Faktor Risiko untuk Terserang Kanker Esofagus

Kedua jenis kanker esofagus lebih sering mempengaruhi pria yang lebih tua dari 60 tahun, tetapi faktor risiko untuk adenokarsinoma berbeda dari karsinoma sel skuamosa.

    Adenokarsinoma esofagus paling sering terlihat dalam segmen esofagus Barrett, di mana mereka timbul dari luka peptik kronis di esofagus bagian bawah. Ini adalah kondisi yang didapat yang ditandai oleh sel-sel prakanker yang menggantikan lapisan sel normal dari bagian terendah esofagus. Kondisi ini terjadi sebagai komplikasi refluks isi lambung kronis (GERD) ke dalam esofagus bagian bawah.

    Karsinoma sel skuamosa terjadi lebih sering pada orang yang sangat menggunakan tembakau dan alkohol atau yang sebelumnya menelan beberapa zat kaustik, misalnya alkali. Penyakit ini juga lebih sering terjadi pada orang yang telah didiagnosis dengan kanker sel skuamosa kepala dan leher.

    Pria hingga lima kali lebih mungkin dibandingkan wanita untuk didiagnosis dengan kanker esophagus.

        Di antara pria, orang Afrika-Amerika memiliki angka tertinggi, lebih dari 2,7 kali lebih besar daripada tingkat untuk pria kulit putih non-Hispanik.
        Tingkat kejadian umumnya meningkat seiring dengan usia di semua kelompok ras dan etnis.

    Kanker esofagus adalah kanker umum di negara berkembang di dunia, di mana sebagian besar tumor adalah kanker sel skuamosa.

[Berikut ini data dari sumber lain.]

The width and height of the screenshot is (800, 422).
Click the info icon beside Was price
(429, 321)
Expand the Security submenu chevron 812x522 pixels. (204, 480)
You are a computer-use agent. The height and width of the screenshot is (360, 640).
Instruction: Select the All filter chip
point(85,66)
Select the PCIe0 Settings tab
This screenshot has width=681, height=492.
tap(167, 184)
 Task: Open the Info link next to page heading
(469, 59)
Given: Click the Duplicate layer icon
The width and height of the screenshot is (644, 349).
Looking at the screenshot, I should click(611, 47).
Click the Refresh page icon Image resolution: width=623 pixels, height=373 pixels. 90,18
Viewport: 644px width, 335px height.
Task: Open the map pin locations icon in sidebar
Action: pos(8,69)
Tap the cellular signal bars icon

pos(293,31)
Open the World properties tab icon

    Faktor risiko penting di negara berkembang termasuk yang berikut:
        Kekurangan nutrisi terkait dengan kurangnya buah dan sayuran segar
        Minum minuman panas
        Berbagai kebiasaan mengunyah dan merokok
        Infeksi HPV (kanker sel skuamosa esofagus)
    Di negara maju, adenocarcinoma menjadi lebih umum daripada kanker sel skuamosa.

Kanker Esophagus

Esofagus adalah tabung otot berukuran 20-25 cm (8-10 in) panjang dan lebar 2-3 cm (0,75-1,25 in) yang berfungsi sebagai saluran untuk memindahkan makanan dan minuman dari mulut ke perut.

Dua jenis utama kanker esofagus ada, sebagai berikut:

    Karsinoma sel skuamosa muncul dari sel-sel permukaan (epitel) yang melapisi esofagus.
    Adenokarsinoma muncul dari kelenjar esofagus atau dalam segmen esofagus Barrett (lihat di bawah).
    Meskipun tumor dapat muncul di mana saja di kerongkongan, adenokarsinoma muncul lebih sering di bagian bawah sementara karsinoma sel skuamosa muncul lebih sering di bagian atas esofagus.
    Jenis tumor lainnya jarang terlihat (limfoma, melanoma, atau sarkoma).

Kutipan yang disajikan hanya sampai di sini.